**SUPPLIED ENTRIES**:
-------

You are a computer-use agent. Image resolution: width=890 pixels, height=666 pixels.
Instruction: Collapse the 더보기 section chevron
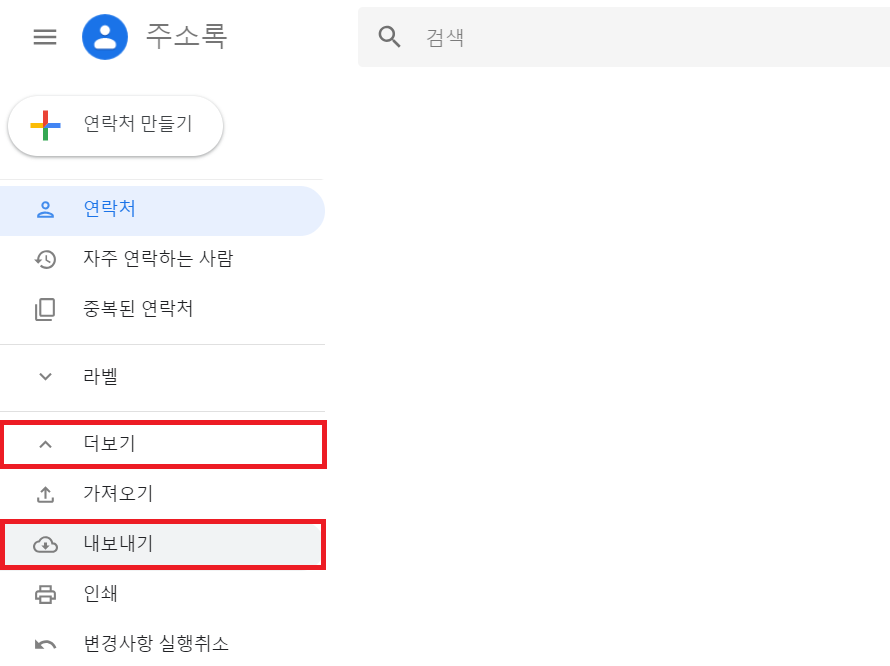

-------

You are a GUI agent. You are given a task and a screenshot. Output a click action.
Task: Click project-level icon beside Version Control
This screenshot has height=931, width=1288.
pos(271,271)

-------

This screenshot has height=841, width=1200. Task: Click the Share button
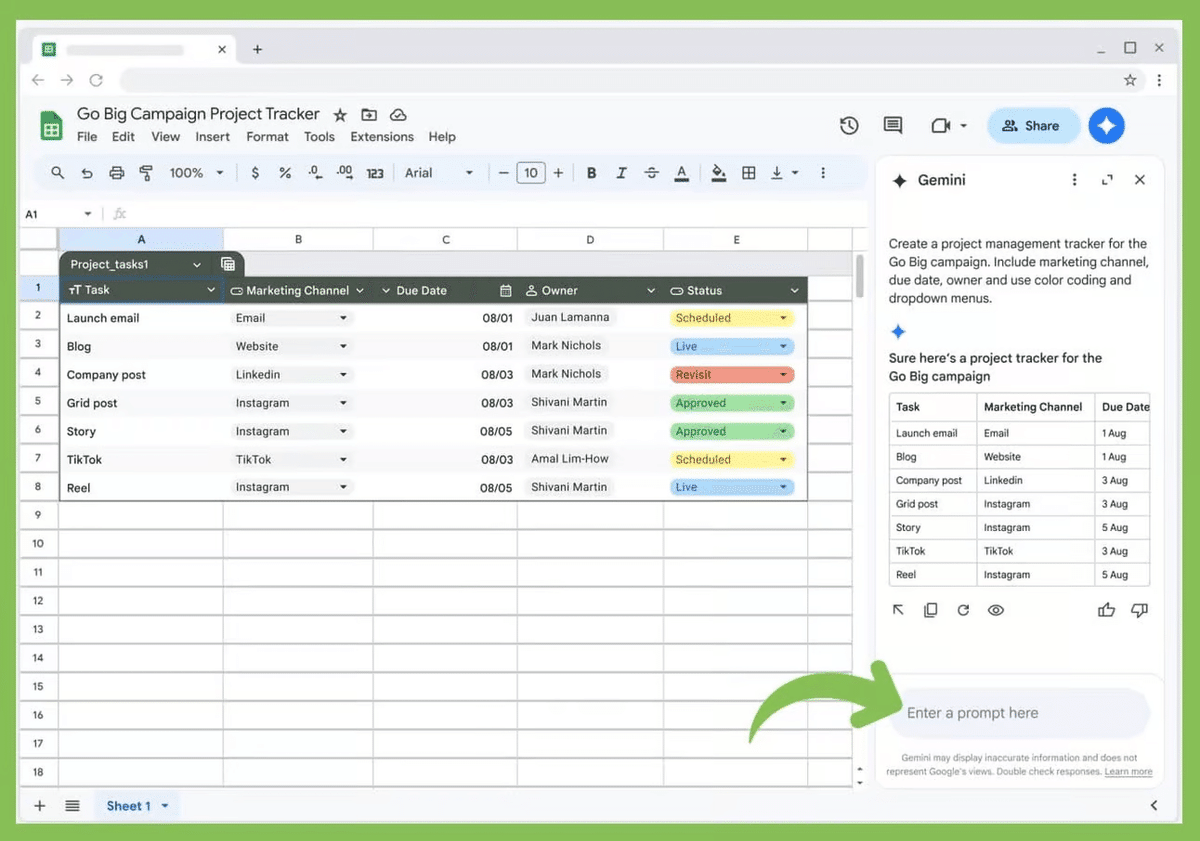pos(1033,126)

-------

**WRITTEN TASK**:
Give the lines of the records from the line with "You are a GUI" to the line with "pos(271,271)", both included, as a numbered list with blank lines left out.

**RESULT OF THIS TASK**:
1. You are a GUI agent. You are given a task and a screenshot. Output a click action.
2. Task: Click project-level icon beside Version Control
3. This screenshot has height=931, width=1288.
4. pos(271,271)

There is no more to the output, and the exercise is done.